Action item
Please make an exact copy of the lines from the one holding "Screen dimensions: 507x333" through the end of the data, both ends included, with no pictures.

[Stored data]
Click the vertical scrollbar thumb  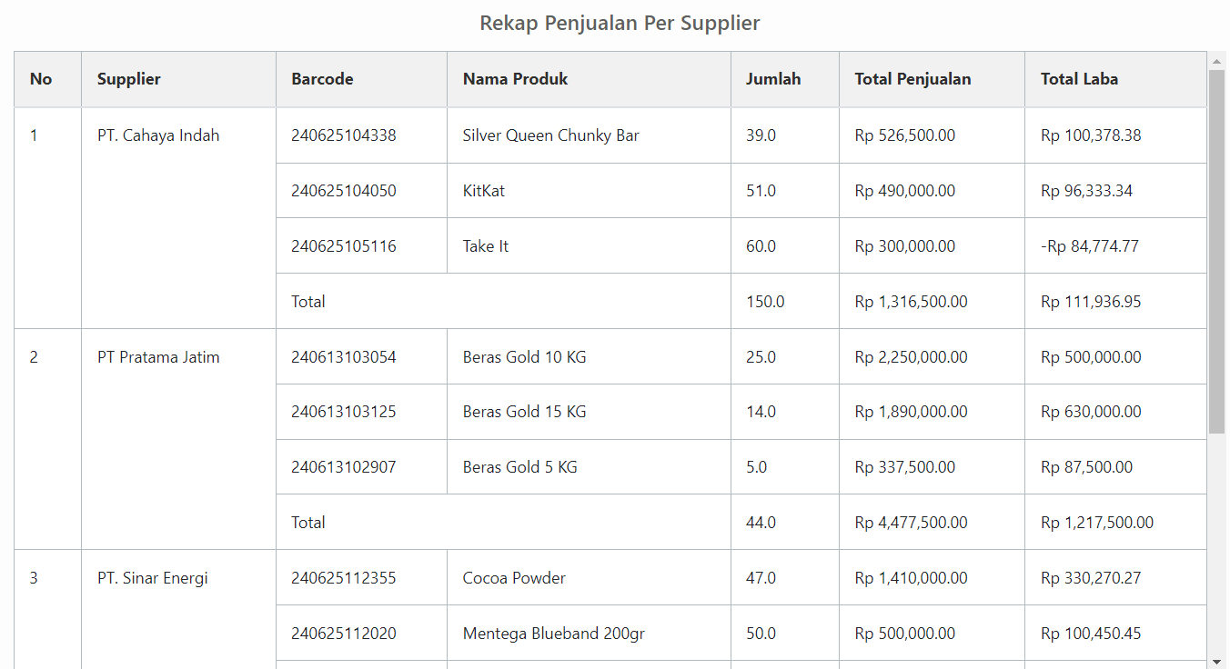point(1216,250)
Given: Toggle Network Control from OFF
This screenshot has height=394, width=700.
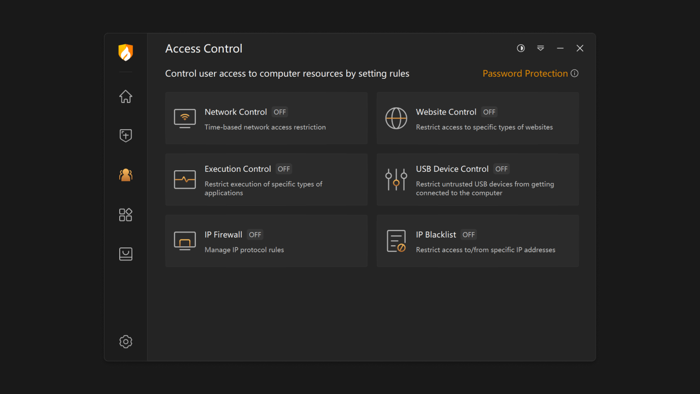Looking at the screenshot, I should [x=279, y=112].
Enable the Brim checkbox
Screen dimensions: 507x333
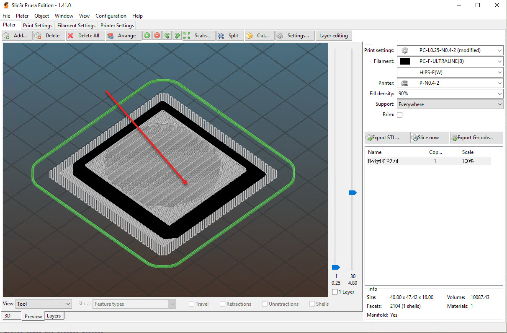(399, 114)
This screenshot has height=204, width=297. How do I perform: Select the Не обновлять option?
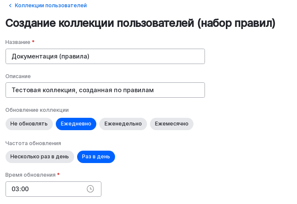pyautogui.click(x=29, y=124)
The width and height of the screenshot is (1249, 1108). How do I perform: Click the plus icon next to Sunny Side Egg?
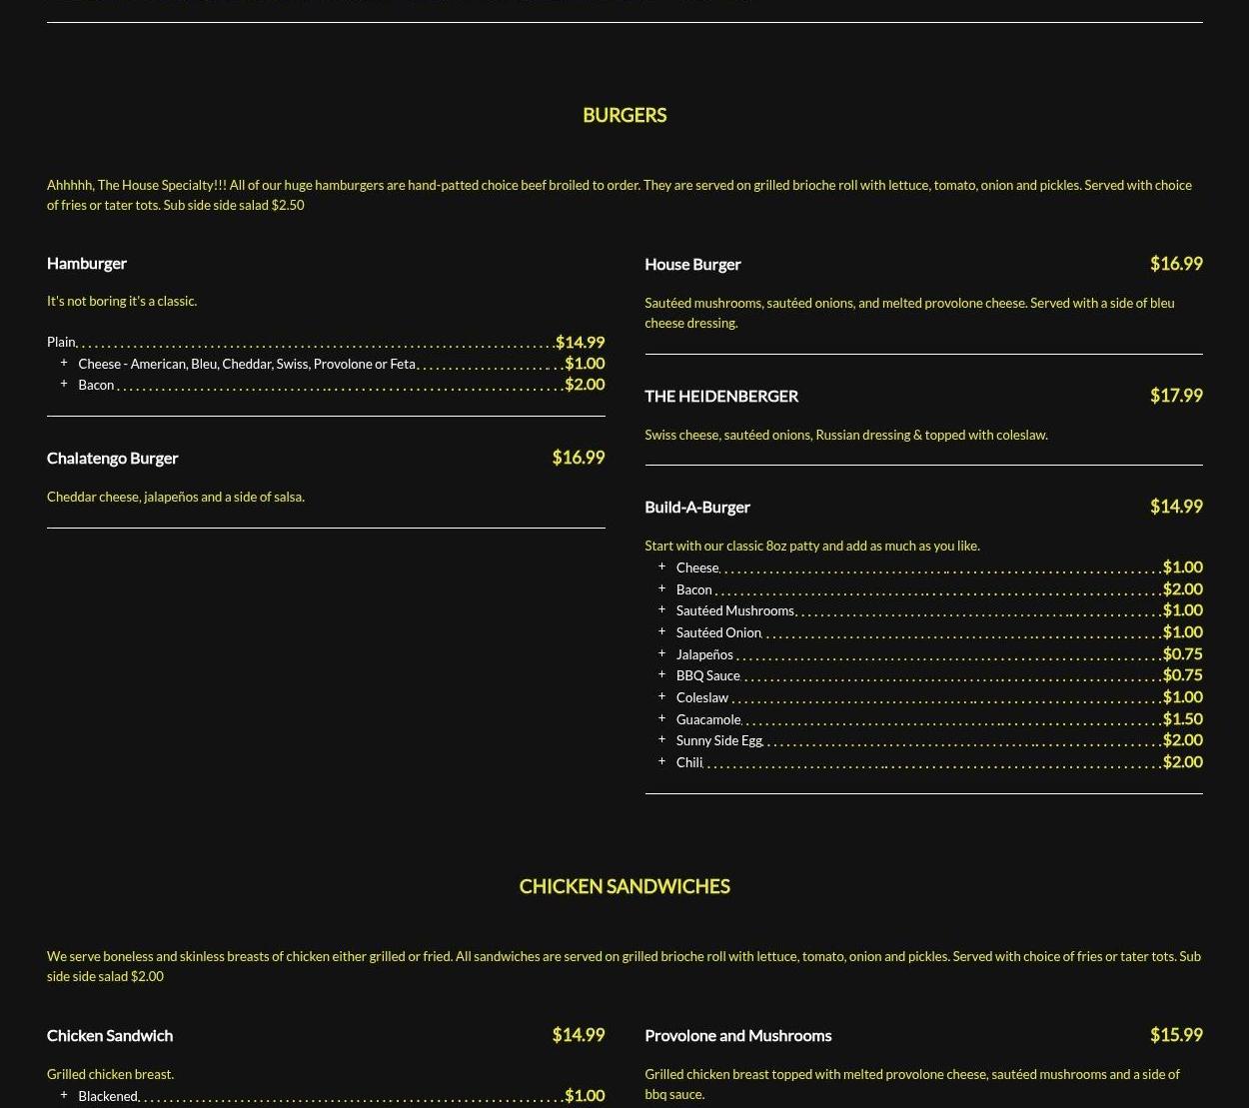(x=661, y=740)
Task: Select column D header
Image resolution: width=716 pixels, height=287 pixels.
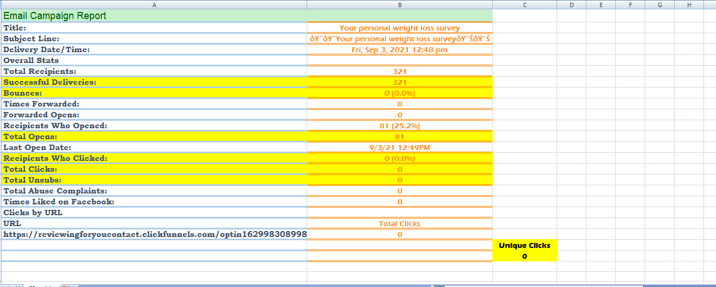Action: coord(572,5)
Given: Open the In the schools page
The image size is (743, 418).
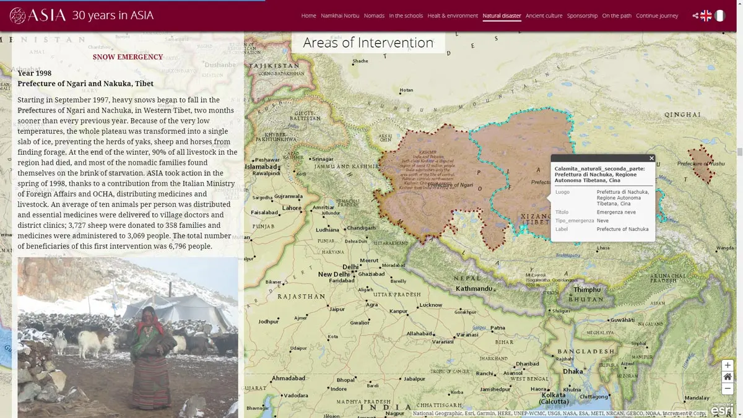Looking at the screenshot, I should pos(407,15).
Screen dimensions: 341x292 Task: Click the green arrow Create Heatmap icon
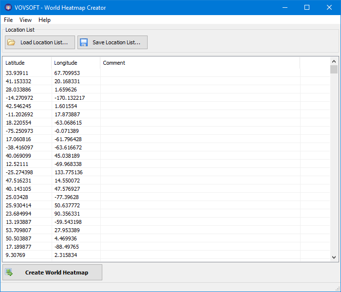coord(9,273)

Result of this task
Screen dimensions: 507x333
(399, 114)
This screenshot has height=204, width=297. How do I perform: Select the Не обновлять option?
pyautogui.click(x=29, y=124)
The width and height of the screenshot is (1249, 1108). How do I perform: Click the plus icon next to Sunny Side Egg?
(x=661, y=740)
Task: Select column D header
Image resolution: width=716 pixels, height=287 pixels.
Action: coord(572,5)
Given: Open the In the schools page
The image size is (743, 418).
Looking at the screenshot, I should pos(407,15).
Screen dimensions: 341x292 Task: Click the green arrow Create Heatmap icon
coord(9,273)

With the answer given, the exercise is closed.